Il G. fu autore di alcune traduzioni dal greco al latino, e riunì i propri versi in un volume pubblicato nel 1595 a Bologna (tip. G. Rossi) sotto il titolo di Carmina… exametra, elegiaca, lyrica et hendecasyllaba. Postuma uscì l'Appendix poematum (ibid., Eredi G. Rossi, 1598), che contiene le ultime composizioni e alcuni versi scritti in sua memoria. Altri suoi componimenti furono dati alle stampe qualche tempo dopo nel Templum Cinthio cardinali Aldobrandinoerectum (a cura di G. Segni, Bologna 1600) e tra i Carmina illustrium poetarum (I, Firenze 1719). Uomo "di mite e gentile ingegno, di grande bontà d'animo e di costumi", per ciò che concerne la vena poetica fu al massimo "un elegante verseggiatore: privo d'impeto e di vera ispirazione" (Vernarecci, 1914, p. 498).

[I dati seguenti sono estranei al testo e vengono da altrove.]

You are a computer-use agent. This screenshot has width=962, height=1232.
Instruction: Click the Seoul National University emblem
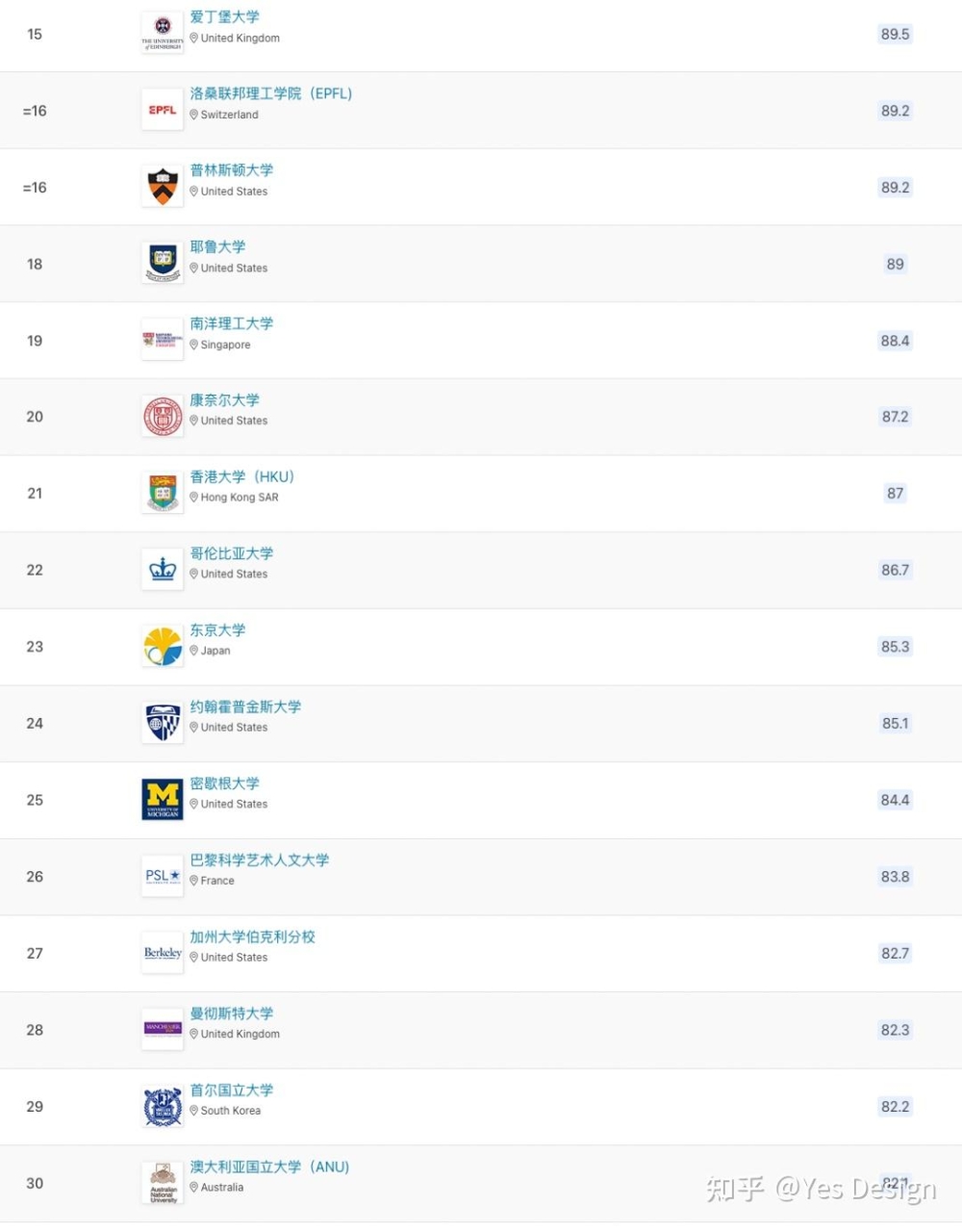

Fonti e Bibl.: A. Vernarecci, Diz. biogr. degli uomini illustri di Fossombrone, Fossombrone 1872, pp. 16 s.; C. Violi, A. G. da Fossombrone, Modena 1911; A. Vernarecci, Fossombrone dai tempi antichissimi ai nostri, Fossombrone 1914, pp. 491-501; G. Alberigo, Beccadelli, Ludovico, in Diz. biogr. degli Italiani, VII, Roma 1965, pp. 410-413; G. Olmi, Ordine e fama: il museo naturalistico in Italia nei secoli XVI e XVII, in Annali dell'Istituto storico italo-germanico in Trento, VIII (1982), pp. 225-274; L. Laurencich-Minelli, L'indice del Museo Giganti. Interessi etnografici e ordinamento di un museo cinquecentesco, in Museologia scientifica, I (1984), pp. 191-242; G. Fragnito, Compositio memoriae: il museo di A. G., in Id., In museo e in villa. Saggi sul Rinascimento perduto, Venezia 1988, pp. 159-214; Bologna e il Mondo Nuovo, in Bologna e il Mondo Nuovo. Catalogo della mostra, a cura di L. Laurencich-Minelli, Bologna 1992, pp. 9-23; Macrocosmos in Microcosmos. Die Welt in der Stube. Zur Geschichte des Sammelns, 1450 bis 1800, a cura di A. Grote, Opladen 1994, pp. 97, 271; P. Findlen, Possessing nature: museums, collecting, and scientific culture in early modern Italy, Berkeley-Los Angeles-London 1994, ad indicem; S. Debenedetti, Gli studi provenzali in Italia nel Cinquecento, a cura di C. Segre, Padova 1995, ad indicem.